## What the exercise asks
The result should be an exact copy of the lines from the one with "is (998, 1416)." through the last line of the data below, both included.

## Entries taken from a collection

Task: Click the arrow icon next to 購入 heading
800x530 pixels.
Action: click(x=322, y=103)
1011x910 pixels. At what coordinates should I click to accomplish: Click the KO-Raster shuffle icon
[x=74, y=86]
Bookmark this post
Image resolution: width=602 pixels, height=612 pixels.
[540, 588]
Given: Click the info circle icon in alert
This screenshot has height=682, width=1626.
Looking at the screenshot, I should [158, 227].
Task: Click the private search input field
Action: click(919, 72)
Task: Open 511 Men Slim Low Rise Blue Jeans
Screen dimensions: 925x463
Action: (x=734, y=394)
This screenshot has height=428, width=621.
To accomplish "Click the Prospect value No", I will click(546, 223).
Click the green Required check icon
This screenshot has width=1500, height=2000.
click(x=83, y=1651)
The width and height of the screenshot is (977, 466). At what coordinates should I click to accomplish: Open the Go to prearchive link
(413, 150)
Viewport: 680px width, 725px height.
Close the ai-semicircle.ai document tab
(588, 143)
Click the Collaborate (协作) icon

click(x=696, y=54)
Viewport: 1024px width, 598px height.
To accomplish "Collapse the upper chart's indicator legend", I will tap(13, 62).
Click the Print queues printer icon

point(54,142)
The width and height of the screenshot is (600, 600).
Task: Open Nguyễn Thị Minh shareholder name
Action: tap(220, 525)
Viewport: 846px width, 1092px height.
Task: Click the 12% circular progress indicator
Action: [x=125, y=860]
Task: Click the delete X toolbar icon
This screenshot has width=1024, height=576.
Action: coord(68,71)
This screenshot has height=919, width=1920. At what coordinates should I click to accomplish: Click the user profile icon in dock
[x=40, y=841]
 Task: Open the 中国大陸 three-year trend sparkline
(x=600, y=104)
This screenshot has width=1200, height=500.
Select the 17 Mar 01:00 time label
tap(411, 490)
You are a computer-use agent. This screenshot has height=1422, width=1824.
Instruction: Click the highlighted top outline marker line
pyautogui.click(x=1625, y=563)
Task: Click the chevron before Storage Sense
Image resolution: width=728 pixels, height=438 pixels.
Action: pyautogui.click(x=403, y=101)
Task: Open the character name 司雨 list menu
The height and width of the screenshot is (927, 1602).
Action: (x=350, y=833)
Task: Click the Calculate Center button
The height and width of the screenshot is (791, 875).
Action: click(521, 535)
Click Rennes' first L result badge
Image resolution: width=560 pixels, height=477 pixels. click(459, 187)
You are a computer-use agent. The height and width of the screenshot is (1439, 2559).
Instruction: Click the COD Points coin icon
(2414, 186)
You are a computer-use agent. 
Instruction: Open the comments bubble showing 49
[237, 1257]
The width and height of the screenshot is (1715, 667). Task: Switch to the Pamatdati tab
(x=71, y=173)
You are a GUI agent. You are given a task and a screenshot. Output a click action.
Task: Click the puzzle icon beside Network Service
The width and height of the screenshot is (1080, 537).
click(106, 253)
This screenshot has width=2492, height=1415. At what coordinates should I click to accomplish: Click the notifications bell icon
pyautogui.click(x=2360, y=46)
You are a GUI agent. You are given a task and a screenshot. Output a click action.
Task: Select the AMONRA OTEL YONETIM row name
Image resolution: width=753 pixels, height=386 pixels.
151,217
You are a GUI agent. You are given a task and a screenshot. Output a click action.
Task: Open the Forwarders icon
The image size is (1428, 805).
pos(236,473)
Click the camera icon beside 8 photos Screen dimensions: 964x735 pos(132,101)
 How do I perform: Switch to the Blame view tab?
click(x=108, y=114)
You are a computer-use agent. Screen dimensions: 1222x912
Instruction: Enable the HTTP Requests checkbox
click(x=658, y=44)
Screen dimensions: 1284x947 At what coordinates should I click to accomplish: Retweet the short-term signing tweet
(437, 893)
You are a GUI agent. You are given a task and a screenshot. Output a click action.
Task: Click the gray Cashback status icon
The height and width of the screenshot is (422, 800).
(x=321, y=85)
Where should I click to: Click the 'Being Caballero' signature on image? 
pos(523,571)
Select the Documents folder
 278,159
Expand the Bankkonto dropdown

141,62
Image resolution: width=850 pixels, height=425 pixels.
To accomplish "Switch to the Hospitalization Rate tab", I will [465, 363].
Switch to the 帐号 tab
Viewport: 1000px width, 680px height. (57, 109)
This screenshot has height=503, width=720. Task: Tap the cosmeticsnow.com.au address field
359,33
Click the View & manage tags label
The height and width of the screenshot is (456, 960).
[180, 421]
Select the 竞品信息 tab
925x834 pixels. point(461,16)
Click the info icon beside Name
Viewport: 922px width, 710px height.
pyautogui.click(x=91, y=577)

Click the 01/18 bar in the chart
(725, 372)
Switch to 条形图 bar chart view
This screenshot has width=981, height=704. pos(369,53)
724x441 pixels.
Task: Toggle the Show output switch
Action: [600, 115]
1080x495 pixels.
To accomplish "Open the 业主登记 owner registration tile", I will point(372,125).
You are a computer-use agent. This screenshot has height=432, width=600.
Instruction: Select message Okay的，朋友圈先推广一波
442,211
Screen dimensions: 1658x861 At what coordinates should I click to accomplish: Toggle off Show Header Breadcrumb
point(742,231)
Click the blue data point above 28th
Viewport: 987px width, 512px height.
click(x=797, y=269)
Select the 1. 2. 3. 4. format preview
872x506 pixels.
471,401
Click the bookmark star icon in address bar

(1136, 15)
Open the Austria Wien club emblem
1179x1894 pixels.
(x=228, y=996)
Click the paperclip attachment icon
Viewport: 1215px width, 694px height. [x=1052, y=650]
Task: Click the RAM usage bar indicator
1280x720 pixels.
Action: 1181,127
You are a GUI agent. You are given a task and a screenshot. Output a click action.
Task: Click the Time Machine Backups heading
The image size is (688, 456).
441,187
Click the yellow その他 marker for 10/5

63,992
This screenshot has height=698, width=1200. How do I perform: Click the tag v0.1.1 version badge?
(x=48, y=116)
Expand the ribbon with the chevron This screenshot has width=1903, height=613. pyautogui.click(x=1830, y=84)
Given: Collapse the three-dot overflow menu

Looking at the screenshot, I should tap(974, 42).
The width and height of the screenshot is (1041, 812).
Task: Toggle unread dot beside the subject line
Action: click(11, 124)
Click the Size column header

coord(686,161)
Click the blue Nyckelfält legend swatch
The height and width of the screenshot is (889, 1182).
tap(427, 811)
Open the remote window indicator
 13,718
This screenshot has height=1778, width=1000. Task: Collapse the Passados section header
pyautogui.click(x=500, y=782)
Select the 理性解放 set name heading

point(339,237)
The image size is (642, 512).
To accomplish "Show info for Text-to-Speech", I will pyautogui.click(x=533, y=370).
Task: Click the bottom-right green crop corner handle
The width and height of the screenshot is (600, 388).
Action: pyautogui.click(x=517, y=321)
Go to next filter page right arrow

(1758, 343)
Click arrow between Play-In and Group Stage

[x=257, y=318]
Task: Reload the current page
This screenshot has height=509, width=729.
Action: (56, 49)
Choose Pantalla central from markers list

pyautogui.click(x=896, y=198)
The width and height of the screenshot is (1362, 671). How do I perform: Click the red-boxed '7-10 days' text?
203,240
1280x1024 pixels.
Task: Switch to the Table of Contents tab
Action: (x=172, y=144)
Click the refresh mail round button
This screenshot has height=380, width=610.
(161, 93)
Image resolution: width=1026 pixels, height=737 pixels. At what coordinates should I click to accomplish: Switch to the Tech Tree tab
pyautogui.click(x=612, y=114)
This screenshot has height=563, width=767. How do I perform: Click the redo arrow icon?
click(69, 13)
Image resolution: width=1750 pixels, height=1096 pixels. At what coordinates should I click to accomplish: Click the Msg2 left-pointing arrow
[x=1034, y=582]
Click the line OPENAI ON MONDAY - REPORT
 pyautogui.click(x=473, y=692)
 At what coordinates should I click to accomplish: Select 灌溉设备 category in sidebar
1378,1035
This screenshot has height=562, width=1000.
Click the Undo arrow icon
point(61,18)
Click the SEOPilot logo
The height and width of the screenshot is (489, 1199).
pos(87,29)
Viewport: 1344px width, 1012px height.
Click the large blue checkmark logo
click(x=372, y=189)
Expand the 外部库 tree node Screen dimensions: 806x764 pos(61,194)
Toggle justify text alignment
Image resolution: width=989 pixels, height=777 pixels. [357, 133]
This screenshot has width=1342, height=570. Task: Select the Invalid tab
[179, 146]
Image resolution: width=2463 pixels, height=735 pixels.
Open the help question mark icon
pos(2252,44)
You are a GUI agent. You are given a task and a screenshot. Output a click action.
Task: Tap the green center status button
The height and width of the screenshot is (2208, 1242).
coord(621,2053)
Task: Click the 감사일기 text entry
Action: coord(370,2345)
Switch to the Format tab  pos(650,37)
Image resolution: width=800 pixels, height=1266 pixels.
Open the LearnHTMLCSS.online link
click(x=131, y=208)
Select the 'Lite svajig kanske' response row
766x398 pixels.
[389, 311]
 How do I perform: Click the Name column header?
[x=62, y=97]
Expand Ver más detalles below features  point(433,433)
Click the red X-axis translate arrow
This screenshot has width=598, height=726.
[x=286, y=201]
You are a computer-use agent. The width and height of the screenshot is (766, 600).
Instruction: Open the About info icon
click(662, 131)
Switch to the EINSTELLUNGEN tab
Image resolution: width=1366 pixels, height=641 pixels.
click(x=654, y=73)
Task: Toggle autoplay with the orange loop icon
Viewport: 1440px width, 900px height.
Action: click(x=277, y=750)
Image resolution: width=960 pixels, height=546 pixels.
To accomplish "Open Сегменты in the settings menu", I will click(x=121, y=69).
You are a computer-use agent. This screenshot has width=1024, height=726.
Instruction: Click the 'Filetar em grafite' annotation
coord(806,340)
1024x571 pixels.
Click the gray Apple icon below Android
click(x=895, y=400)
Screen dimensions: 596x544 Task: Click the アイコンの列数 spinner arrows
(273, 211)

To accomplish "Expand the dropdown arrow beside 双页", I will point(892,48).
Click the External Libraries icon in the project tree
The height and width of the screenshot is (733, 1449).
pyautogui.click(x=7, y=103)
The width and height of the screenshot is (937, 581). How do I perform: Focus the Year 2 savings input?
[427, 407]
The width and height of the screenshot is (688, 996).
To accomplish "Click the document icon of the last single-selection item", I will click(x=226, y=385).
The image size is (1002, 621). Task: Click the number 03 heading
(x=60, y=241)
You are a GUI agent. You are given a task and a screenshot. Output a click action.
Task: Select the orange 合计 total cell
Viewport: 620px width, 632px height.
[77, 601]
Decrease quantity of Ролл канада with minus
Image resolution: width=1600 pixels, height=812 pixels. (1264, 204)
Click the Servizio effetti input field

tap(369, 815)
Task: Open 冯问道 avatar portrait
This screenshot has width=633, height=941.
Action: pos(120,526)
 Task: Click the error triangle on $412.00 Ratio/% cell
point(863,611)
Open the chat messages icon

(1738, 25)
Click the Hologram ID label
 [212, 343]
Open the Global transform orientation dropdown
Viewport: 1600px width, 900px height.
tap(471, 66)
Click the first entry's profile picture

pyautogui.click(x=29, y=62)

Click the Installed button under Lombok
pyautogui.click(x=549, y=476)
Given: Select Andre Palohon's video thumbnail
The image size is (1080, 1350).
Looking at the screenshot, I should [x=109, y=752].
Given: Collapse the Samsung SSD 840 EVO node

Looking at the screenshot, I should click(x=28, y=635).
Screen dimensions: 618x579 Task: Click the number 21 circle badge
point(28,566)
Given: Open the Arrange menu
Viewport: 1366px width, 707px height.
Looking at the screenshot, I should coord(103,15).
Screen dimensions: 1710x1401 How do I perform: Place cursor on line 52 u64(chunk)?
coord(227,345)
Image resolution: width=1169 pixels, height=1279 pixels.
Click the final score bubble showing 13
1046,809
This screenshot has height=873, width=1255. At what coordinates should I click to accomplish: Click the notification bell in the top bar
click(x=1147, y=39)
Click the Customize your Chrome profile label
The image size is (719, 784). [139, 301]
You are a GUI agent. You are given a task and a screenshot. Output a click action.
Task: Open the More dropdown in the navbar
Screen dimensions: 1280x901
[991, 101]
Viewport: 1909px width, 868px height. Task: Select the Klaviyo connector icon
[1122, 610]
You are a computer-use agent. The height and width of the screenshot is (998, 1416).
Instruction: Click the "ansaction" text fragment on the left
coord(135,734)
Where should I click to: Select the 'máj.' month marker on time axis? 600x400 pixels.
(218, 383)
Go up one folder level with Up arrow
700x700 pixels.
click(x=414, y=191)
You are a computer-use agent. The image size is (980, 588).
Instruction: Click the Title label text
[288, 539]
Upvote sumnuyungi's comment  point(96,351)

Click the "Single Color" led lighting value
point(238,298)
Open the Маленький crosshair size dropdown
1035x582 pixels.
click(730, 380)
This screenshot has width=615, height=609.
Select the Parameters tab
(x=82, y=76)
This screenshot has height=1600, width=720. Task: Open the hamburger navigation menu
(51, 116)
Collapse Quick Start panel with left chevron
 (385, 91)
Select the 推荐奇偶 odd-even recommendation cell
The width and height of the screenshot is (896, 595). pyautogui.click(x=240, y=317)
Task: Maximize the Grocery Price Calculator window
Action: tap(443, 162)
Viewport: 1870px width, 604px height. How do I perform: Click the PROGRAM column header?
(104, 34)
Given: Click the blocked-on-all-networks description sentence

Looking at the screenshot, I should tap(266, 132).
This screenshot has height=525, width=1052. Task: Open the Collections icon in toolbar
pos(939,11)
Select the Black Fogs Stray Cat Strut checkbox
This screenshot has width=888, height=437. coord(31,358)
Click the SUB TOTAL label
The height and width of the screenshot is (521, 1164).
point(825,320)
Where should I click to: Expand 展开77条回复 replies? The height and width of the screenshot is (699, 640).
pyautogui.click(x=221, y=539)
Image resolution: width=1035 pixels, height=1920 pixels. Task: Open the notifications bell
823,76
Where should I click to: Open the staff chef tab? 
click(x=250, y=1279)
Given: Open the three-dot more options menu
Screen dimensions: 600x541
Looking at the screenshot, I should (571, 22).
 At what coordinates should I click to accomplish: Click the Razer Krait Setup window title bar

## Completed task
You are a computer-use agent. The height and width of the screenshot is (998, 1416).
Instruction: Click the "ansaction" text fragment on the left
coord(135,734)
Where should I click to: Select the 'máj.' month marker on time axis? 600x400 pixels.
(218, 383)
Go up one folder level with Up arrow
700x700 pixels.
click(x=414, y=191)
You are a computer-use agent. The image size is (980, 588).
Instruction: Click the Title label text
[288, 539]
Upvote sumnuyungi's comment  point(96,351)

Click the "Single Color" led lighting value
point(238,298)
Open the Маленький crosshair size dropdown
1035x582 pixels.
click(730, 380)
This screenshot has width=615, height=609.
Select the Parameters tab
(x=82, y=76)
This screenshot has height=1600, width=720. Task: Open the hamburger navigation menu
(51, 116)
Collapse Quick Start panel with left chevron
 (385, 91)
Select the 推荐奇偶 odd-even recommendation cell
The width and height of the screenshot is (896, 595). pyautogui.click(x=240, y=317)
Task: Maximize the Grocery Price Calculator window
Action: tap(443, 162)
Viewport: 1870px width, 604px height. How do I perform: Click the PROGRAM column header?
(104, 34)
Given: Click the blocked-on-all-networks description sentence

Looking at the screenshot, I should tap(266, 132).
This screenshot has height=525, width=1052. Task: Open the Collections icon in toolbar
pos(939,11)
Select the Black Fogs Stray Cat Strut checkbox
This screenshot has width=888, height=437. coord(31,358)
Click the SUB TOTAL label
The height and width of the screenshot is (521, 1164).
point(825,320)
Where should I click to: Expand 展开77条回复 replies? The height and width of the screenshot is (699, 640).
pyautogui.click(x=221, y=539)
Image resolution: width=1035 pixels, height=1920 pixels. Task: Open the notifications bell
823,76
Where should I click to: Open the staff chef tab? 
click(x=250, y=1279)
Given: Open the three-dot more options menu
Screen dimensions: 600x541
Looking at the screenshot, I should (571, 22).
 At what coordinates should I click to accomplish: Click the Razer Krait Setup window title bar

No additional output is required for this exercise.